Write a love letter, slip on that new red dress and… eat your fruits and vegetables? If you want to have a heart-healthy Valentine’s Day, then yes, the first step is eating plenty of fruits and vegetables, which are loaded with fiber, an important nutrient for a healthy heart.

However, your heart may be the least loved in your life and Valentine’s Day is a good time to think about how you can show yourself, and your heart, the same amount of love you show your family, friends and significant other every single day. Here are five heart-healthy ways to do just that.

1. Eat Fruits and Vegetables

It seems simple, but too many people forget to stock their fridge with these critical foods. While it’s an important part of any healthy diet, it’s especially vital for your ticker.

“They are high in vitamins, minerals and fiber and low in fat and calories. Eating a variety of fruits and vegetables may help you control your weight and your blood pressure,” according to the American Heart Association. While nearly any and every vegetable will do, focus on a few important ones:

  • asparagus kalePineapple: This fruit is loaded with vitamin C, which the heart needs for fighting free radicals.
  • Kale: The high nitrate content of kale helps to lower blood pressure and in turn improve heart function in women. For both genders, it’s also a source of heart-healthy antioxidants.
  • Asparagus: The B6 in this vegetable helps to lower homocysteine, which is an amino acid closely linked to heart disease.

The American Heart Association also recommends eating celery, bananas, strawberries, broccoli, cherry tomatoes, apples, carrots and cauliflower.

2. Get Moving

It’s another simple heart-healthy task, yet for busy people it can be nearly impossible. The American Heart Association recommends 150 minutes a week of moderate exercise or 75 minutes of vigorous exercise. That’s just 30 minutes a day, five days a week. The only way to start clocking your time is to get moving.

On Valentine’s Day, take a walk with your significant other, go on a morning run with close friends or celebrate yourself with a short hike and stunning views from the top.

3. Cut Back on Hydrogenated Oils

Full of trans fats, hydrogenated oil should be avoided like the plague, specifically hydrogenated vegetable oil. This is found in many processed food items, even whole grain crackers, peanut butter and veggie burgers. However, it adds nothing to your meal but a large serving of trans fats.

If it’s so bad, why is it in your food? “Trans fat is made by adding hydrogen to vegetable oil through a process called hydrogenation, which makes the oil less likely to spoil. Using trans fats in the manufacturing of foods helps foods stay fresh longer, have a longer shelf life and have a less greasy feel,” according to MayoClinic.org.

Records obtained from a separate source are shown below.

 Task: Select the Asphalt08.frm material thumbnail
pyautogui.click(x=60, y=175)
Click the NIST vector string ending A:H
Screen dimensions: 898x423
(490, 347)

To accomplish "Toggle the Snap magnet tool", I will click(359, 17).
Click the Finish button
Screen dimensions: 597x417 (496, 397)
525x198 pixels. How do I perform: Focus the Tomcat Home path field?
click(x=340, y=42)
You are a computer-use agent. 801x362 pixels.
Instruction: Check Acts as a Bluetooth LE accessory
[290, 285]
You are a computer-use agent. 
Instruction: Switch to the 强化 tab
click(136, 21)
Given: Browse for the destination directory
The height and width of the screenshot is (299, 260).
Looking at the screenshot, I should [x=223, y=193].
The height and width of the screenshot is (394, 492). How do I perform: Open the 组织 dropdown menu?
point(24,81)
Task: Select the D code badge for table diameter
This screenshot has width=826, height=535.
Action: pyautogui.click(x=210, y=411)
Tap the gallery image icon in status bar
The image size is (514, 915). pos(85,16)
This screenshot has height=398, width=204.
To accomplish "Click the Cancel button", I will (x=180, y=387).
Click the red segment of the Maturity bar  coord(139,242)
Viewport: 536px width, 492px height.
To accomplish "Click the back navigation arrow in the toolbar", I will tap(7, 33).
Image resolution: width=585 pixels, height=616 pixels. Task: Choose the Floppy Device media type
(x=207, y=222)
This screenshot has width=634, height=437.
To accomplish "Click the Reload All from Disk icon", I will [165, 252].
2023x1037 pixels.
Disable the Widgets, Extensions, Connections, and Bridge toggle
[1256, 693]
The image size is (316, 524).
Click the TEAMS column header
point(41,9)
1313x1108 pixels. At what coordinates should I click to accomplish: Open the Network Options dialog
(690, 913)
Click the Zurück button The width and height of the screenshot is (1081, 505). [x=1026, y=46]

This kind of fat raises your LDL (bad) cholesterol and lowers your HDL (good) cholesterol. The heart-healthy method is to avoid it; get into the habit of reading every food label (or just stop buying processed food products altogether), and put down anything that lists hydrogenated oil. The higher it is on the ingredients list, the more oil the product contains.

Common heart-clogging foods that contain hydrogenated oils include:

  • heart clogging foodsMargarine
  • Vegetable shortening
  • Non dairy whipped dessert toppings and cake frosting
  • White bread
  • Non-dairy coffee creamers
  • Tortillas
  • Donuts
  • Peanut butter
  • Fast food
  • Ice cream

4. Get Frisky

Improve your heart health with some extra loving. A study from the New England Research Institutes found that “a low frequency of sexual activity (once a month or less versus more than 2 times weekly) was associated with increased risk of CVD (cardio vascular disease).” If you “don’t have time,” then pencil it into your calendar just like any other gym session or healthy activity.

5. Do Something You Love

A large Danish study found that those who are mentally vulnerable, or more susceptible to stress, are at a much higher risk of fatal and non-fatal heart disease.

Why? The American Heart Association explains: “A stressful situation sets off a chain of events. Your body releases adrenaline, a hormone that causes your breathing and heart rate to speed up and your blood pressure to rise.”

Yet, when you do something that you love, outside of work and your everyday duties as a significant other, parent or roommate, your body releases this toxic stress, making your heart healthier and happier. Whether you love to read, dance, or knit, make time for it on Valentine’s Day and after.

With a few simple tweaks in your diet and everyday lifestyle your heart will reap maximum benefits. Eat a few extra vegetables, get a little frisky and most of all, show your heart plenty of love this Valentine’s Day.

How do you ensure your heart is well taken care of?